I'd ask him about it. Try to chose your words carefully less you sound condescending. If you have a personal story that you can share, be it your own or about a friend or family member, it may help to break the ice. Point is: you wouldn't want to surprise him with concert tickets for that band he likes and have the show be at a bar where he either couldn't enter or worse, would be tempted once inside...

Just remember that everyone has a story. We are all fighting our own demons. He is lucky in a way, because alcoholism is so widely known and help is easily accessible. If he is really a good guy then accepting his faults will do nothing but show him that he is a good person, and that he does, in fact, deserve good things in his life.

Keep an eye on his moods and anxiety levels around social settings where drinking is involved. Don't ever be afraid to ask him if he wants to get out of here and go for a walk or something.
 missmaddy
Joined: 10/29/2011
Msg: 119
Would you date a recovering alcoholic?
Posted: 5/24/2012 5:43:42 AM
i wouldnt date any kind of addict in recovery.
 SONNI100
Joined: 12/24/2010
Msg: 120
Would you date a recovering alcoholic?
Posted: 5/24/2012 10:50:26 AM
Hmmm....so many variables here. I too am a recovered alcoholic, sober 27 years now. Although a lifestyle choice now, there is always that chance of relapse (like anything else ie diet, smoking). And probably the majority of people who will understand my next statement are alcoholic as well.

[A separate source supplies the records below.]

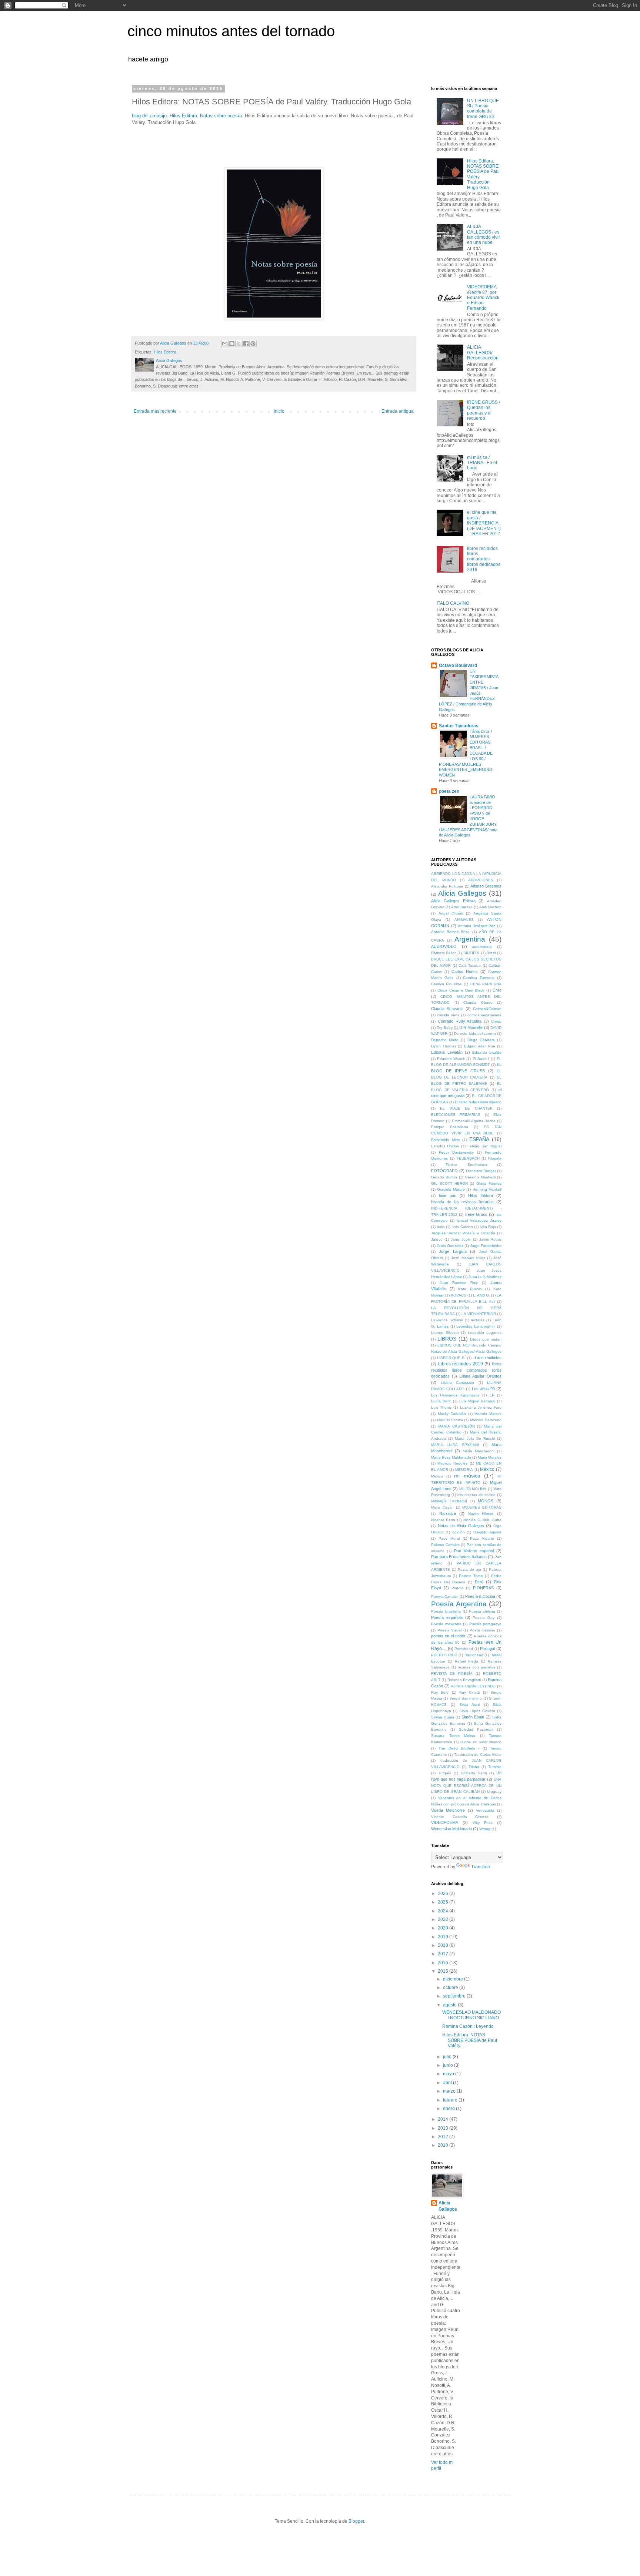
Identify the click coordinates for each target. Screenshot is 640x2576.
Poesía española (447, 1617)
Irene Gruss (476, 1214)
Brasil (491, 953)
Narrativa (447, 1513)
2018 (443, 1945)
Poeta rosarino (483, 1630)
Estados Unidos (445, 1146)
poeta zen (449, 791)
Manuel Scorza (450, 1420)
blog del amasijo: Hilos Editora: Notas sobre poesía (187, 115)
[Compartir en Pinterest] (253, 343)
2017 (443, 1953)
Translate (480, 1866)
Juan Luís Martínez (485, 1277)
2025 (443, 1902)
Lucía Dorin (441, 1401)
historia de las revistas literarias (462, 1202)
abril (448, 2082)
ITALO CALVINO (453, 603)
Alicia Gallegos (462, 893)
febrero (451, 2100)
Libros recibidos (487, 1357)
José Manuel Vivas (468, 1258)
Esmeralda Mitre (445, 1140)
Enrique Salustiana (449, 1127)
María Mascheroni (478, 1451)
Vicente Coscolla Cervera (460, 1817)
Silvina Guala (442, 1717)
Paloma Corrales (445, 1545)
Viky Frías (483, 1823)
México (487, 1469)
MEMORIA (464, 1470)
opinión (458, 1532)
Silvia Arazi (469, 1705)
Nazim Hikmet (481, 1514)
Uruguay (494, 1792)
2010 (443, 2145)
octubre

I would NOT date someone in early recovery!!!! It is a fragile situation at best, and I no longer need to eat "AA" for breakfast, lunch and dinner.

Do I think I am destined to be with someone in AA? Yes, more likely than not~~
 ForumsGee
Joined: 2/26/2009
Msg: 121
Would you date a recovering alcoholic?
Posted: 5/25/2012 6:51:15 PM
YES! I would rather date a RECOVERING alchoholic that an alchoholic!